[About this task] Return every line below in which "will" appears.

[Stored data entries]
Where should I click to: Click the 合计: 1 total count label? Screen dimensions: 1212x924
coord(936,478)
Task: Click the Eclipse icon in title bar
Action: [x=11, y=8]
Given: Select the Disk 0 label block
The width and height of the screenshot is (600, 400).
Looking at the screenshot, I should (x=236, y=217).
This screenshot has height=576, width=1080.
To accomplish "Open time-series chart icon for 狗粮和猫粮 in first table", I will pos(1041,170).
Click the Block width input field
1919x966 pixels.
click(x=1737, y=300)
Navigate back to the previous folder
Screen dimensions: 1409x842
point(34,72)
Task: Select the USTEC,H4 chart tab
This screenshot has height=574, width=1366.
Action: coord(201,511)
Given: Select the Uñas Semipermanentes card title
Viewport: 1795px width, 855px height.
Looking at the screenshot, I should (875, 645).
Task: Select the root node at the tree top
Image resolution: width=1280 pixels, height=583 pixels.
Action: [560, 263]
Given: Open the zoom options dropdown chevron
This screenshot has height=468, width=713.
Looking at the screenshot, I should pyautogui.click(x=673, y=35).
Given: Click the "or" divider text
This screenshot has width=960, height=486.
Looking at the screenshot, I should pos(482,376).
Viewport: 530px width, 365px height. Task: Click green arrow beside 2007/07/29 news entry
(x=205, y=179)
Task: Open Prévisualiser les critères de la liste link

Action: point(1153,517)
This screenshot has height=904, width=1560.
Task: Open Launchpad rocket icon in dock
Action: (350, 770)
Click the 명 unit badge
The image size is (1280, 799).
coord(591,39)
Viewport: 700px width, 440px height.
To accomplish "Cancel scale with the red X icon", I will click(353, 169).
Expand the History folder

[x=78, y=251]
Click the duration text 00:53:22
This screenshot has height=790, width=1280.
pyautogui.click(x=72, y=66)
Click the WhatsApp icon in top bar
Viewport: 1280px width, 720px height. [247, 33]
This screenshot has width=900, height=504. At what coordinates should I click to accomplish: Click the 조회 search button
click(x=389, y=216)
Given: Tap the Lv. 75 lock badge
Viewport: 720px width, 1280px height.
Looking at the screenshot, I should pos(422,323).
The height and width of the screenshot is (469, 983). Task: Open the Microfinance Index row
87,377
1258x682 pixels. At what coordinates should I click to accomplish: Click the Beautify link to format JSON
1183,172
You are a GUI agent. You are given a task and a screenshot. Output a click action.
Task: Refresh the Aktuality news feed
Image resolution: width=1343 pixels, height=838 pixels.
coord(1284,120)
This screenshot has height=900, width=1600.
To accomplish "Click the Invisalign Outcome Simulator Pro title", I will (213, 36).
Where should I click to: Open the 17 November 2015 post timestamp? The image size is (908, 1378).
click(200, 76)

[Your response]
To accomplish "Open time-series chart icon for 狗粮和猫粮 in first table", I will pos(1041,170).
To accomplish "Cancel scale with the red X icon", I will click(353, 169).
To accomplish "Click the Invisalign Outcome Simulator Pro title", I will (213, 36).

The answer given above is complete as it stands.